Numa carta aberta traduzida para inglês e publicada no jornal francês Le Monde, a jornalista e escritora Hélène Devynck agradeceu a Pelicot pela sua coragem, fazendo eco dos sentimentos de muitos outros franceses.
Em França, estudos indicam que nove em cada dez mulheres vítimas de violação não apresentam queixa. E quando o fazem, cerca de 80% dos casos são arquivados.
Julgamento suspenso até segunda-feira
Dominique Pelicot confessou os crimes aos investigadores, mas a sua audição em tribunal será crucial para que o coletivo de juízes decida sobre o destino dos outros 50 homens acusados de violação.
A sua presença em tribunal esteve inicialmente prevista para terça-feira, 10 de setembro, mas o acusado acabou por não comparecer em tribunal por ter sido hospitalizado para receber cuidados médicos.
Depois de até quinta-feira não ter sido possível concretizar a audiência com o principal acusado deste caso, o presidente do Tribunal Penal de Vaucluse, Roger Arata, suspendeu o julgamento até segunda-feira, altura em que haverá uma audiência para tomar uma decisão a longo prazo, com base num relatório médico que solicitou sobre Pelicot.
Especificou que se Pelicot estiver presente na segunda-feira, tudo continuará, mas se não estiver, há duas possibilidades: a suspensão será prolongada por alguns dias se se considerar que ele pode regressar rapidamente, ou todo o processo será adiado, com tudo o que isso significaria em termos de uma revisão total do calendário.
Arata espera que este relatório lhe chegue durante o fim de semana, para que possa informar antecipadamente os advogados sobre o que pode ser feito e para que os arguidos, as vítimas e as suas famílias possam ser aconselhados, por sua vez, a evitar viagens desnecessárias.
Dominique Pélicot foi dispensado de comparecer no julgamento na semana passada, mas espera-se que possa depor na segunda ou na terça-feira, segundo informou a sua advogada, Béatrice Zavarro, que insistiu nos últimos dias não fazia sentido continuar o julgamento sem ele.
Os outros acusados
A maioria dos 50 acusados neste processo contesta a acusação de violação.
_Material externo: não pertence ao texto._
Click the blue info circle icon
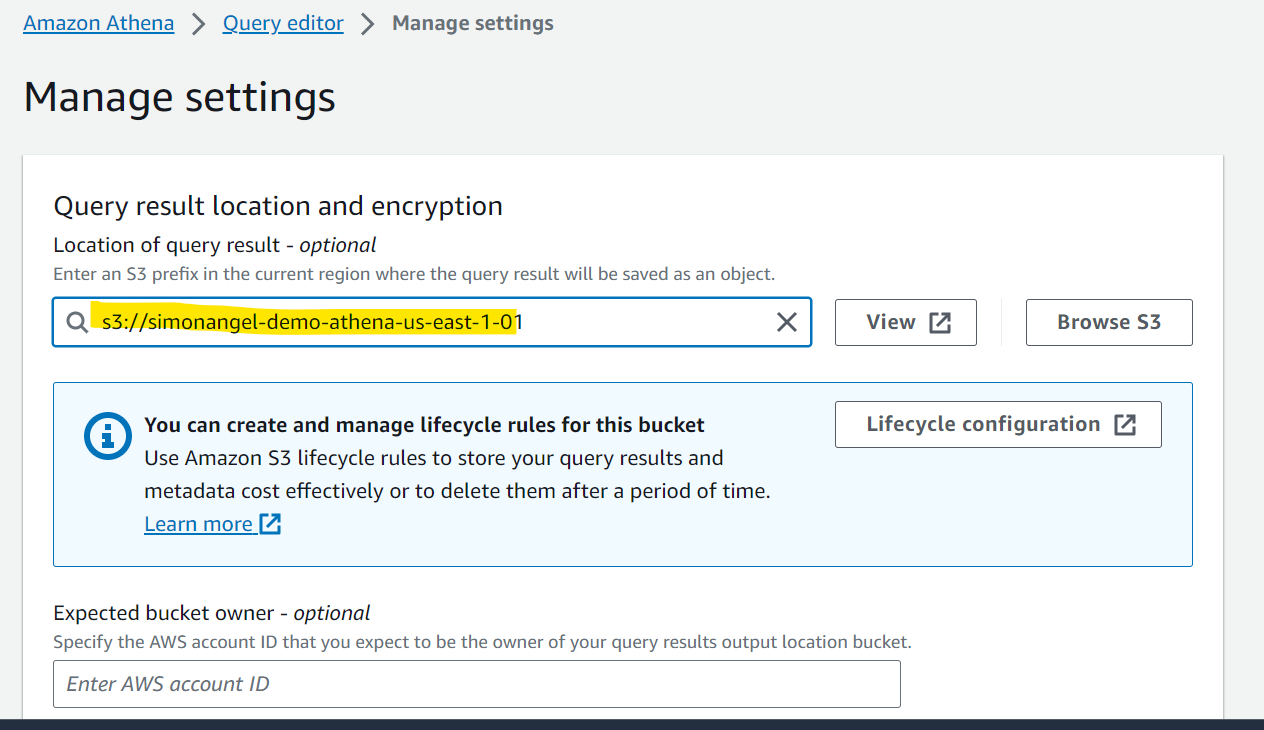 107,436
Alguns alegaram que acreditavam que o consentimento do marido para as relações sexuais era suficiente, outros disseram que foram enganados por Dominique Pelicot para acreditarem que a sua mulher estava a consentir.
Um advogado que representa seis arguidos chocou a França, argumentando que "há violação e violação e, sem intenção, não há violação".
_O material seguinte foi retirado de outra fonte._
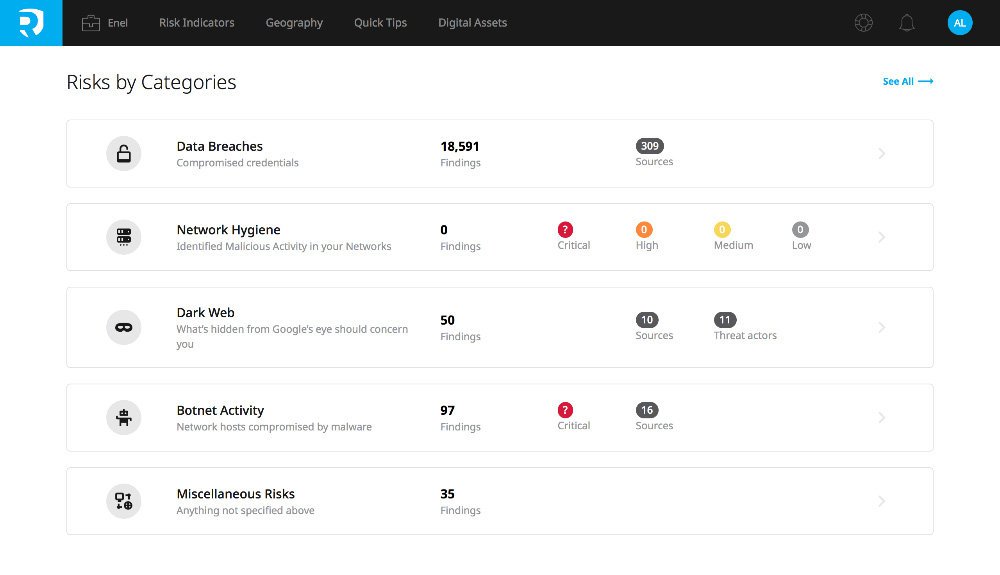Click the Botnet Activity robot icon
1000x575 pixels.
click(124, 418)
Um destes 50 homens que estão a ser julgados em Avignon é acusado de repetir o mesmo padrão com a sua própria companheira.
"É imperdoável", declarou ao tribunal de Vaucluse, na quarta-feira, a filha do homem, Jean-Pierre M., 63 anos, acusado de ter dado ansiolíticos à sua companheira e de ter tido relações sexuais com ela, várias vezes na companhia de Dominique Pelicot.
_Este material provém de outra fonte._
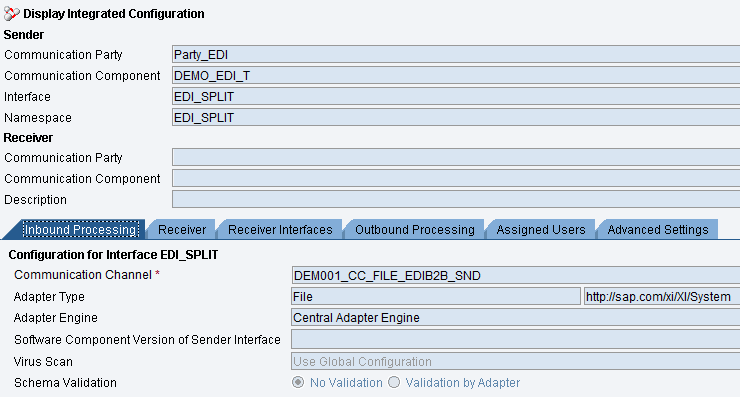Click the Central Adapter Engine field
The image size is (740, 397).
click(x=515, y=318)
A filha, que soube de tudo quando o pai foi detido, afirmou estar convencida de que o pai não teria organizado estas práticas com a sua própria mulher se não tivesse conhecido Dominique Pelicot, mas sublinhou que ele é acusado de algo que é "muito grave, indesculpável" .
Jean Pierre M. admitiu no início do processo os factos de que é acusado e, segundo um dos agentes da polícia encarregados da investigação, considera que merece a prisão perpétua.
Os juízes terão de determinar a sua responsabilidade neste caso, cujo foco é Dominique Pelicot e os ficheiros que guardava.